Yes, we’re more of a collective than a band with permanent players these days.  We’ll have Phil Davidson – violin, keys, glockenspiel; Skunk Manhattan – piano, bass guitar; Louis Landry – drums, sound effects; Josh Robins – guitar, bass guitar, sound effects; Zelda Younger – flute, bass clarinet, synth.

How did Invincible Czars come together? What inspired the band’s inception?

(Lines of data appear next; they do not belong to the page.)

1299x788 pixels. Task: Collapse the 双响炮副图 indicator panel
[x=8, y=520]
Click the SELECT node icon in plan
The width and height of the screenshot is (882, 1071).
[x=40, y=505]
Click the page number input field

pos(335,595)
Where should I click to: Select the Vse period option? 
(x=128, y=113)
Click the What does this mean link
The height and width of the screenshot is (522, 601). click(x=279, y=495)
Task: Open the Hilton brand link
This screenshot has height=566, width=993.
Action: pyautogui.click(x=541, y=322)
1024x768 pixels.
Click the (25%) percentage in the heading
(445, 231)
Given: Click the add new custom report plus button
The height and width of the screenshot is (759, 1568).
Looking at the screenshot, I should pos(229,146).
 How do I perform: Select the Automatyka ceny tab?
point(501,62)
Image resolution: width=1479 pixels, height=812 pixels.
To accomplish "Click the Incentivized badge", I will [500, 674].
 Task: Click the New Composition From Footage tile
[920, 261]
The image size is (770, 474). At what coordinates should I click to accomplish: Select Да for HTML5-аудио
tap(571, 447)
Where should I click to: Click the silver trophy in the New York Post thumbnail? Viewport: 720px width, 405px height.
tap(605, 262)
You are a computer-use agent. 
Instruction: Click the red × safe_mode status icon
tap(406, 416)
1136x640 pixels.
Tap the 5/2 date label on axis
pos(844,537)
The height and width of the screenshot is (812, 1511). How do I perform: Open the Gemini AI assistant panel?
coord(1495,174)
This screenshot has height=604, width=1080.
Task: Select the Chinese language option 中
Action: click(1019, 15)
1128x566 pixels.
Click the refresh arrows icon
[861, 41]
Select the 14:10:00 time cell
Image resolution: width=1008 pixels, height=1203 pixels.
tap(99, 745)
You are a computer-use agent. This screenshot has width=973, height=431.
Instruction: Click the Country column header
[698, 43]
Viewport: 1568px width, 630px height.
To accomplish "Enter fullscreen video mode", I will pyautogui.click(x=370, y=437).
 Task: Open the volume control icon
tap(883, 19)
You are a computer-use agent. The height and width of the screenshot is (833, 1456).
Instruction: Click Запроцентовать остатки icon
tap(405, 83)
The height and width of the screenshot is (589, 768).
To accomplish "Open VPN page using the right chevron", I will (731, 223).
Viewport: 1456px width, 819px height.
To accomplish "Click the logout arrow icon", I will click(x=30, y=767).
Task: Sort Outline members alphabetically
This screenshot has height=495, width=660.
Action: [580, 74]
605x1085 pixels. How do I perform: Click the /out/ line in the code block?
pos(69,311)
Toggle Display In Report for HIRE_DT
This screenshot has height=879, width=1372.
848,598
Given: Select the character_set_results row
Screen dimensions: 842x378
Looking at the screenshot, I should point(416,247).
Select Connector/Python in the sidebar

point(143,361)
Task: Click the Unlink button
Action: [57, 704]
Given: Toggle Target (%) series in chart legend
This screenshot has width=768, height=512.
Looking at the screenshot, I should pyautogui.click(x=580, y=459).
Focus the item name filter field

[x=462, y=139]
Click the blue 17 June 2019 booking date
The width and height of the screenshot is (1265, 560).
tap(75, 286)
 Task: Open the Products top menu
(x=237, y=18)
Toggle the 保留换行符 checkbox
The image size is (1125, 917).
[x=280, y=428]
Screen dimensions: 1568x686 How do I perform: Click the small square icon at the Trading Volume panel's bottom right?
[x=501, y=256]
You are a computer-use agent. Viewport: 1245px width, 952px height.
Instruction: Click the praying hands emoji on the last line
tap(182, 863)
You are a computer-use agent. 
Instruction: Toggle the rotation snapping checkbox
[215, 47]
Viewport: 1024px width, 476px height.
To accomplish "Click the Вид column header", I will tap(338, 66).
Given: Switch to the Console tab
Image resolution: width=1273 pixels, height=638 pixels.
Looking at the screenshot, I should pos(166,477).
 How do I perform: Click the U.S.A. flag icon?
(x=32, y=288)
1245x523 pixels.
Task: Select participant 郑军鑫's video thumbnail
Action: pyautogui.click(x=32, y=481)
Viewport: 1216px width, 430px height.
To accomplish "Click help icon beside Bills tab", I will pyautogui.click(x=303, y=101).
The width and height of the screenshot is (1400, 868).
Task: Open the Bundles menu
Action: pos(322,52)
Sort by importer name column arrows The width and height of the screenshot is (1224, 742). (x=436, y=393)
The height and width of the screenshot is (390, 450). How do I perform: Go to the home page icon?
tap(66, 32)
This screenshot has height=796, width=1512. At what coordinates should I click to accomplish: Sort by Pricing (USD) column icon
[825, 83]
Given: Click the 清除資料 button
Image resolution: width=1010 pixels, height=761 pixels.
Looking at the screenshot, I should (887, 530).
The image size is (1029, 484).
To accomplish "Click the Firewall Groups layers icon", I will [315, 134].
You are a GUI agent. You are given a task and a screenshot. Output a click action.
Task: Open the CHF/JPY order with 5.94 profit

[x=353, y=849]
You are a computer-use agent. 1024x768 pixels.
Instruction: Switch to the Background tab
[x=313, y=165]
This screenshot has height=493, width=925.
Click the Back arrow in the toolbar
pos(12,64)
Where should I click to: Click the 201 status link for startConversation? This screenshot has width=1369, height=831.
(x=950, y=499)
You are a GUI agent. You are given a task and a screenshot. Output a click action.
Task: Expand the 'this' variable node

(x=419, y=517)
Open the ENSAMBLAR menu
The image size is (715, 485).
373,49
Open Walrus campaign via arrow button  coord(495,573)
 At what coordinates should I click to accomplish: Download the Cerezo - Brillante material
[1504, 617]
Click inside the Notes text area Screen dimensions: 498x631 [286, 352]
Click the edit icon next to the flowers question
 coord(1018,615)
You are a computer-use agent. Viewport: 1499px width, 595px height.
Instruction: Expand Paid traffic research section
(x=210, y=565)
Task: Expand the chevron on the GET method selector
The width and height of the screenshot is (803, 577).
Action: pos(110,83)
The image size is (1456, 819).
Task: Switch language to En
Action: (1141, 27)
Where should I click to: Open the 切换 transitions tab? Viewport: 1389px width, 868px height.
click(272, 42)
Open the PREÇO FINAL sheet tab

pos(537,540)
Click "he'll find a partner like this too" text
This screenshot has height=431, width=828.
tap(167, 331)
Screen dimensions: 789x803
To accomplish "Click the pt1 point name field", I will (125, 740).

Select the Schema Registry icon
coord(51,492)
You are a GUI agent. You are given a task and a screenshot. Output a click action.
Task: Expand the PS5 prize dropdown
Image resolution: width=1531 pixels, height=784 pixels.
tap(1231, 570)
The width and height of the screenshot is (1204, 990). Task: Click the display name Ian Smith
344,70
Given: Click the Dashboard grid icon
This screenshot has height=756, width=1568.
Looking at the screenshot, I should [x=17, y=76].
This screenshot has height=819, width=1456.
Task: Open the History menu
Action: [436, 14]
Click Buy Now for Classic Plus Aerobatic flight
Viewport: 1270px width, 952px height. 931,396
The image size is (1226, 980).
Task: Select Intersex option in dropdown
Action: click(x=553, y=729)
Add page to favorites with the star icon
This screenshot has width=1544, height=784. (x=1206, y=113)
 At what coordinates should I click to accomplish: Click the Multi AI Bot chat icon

The original line-up is LOOOONG gone. I started the band in late 2002 to try to play some of the music I’d been creating on 4-track tapes in my bedroom. I wanted to combine rock and classical instruments. The first line up didn’t last long. In 2004, the first really cohesive line-up came together. By then we were much louder and heavier, and we’d dropped a lot of the Eastern Euro influence leaning more toward metal and prog rock.

What exactly is “Czar-ified classical music?

Classical music played the way we play it — usually with some humor, weirdness, and a lot of rock.

How long have you been playing music? What did you do before? Still have a day job?

Everyone in the band has played music since childhood. We’ve all had various day jobs over the years. Most of us teach. Some are just pro musicians. I take day jobs as needed and run the band. Sometimes I go for long stretches with no day job. Otherwise, I build decks, nanny, edit video, etc. etc. between tours.

We see the band began doing silent film tours back in 2012. Can you tell us what inspired the band to start accompanying silent films?

The Alamo Drafthouse began hosting silent films with live local bands in the late 90s. I was a fan of those shows but I thought I could do a better job than most of the bands who just seemed to play their usual rock music with the movies as a backdrop. Some were great and I thought the entire concept was something that people could get into even outside of Austin. I asked the Alamo if we could do one and they said yes. We started with AELITA, QUEEN OF MARS (1924) back in July 2006.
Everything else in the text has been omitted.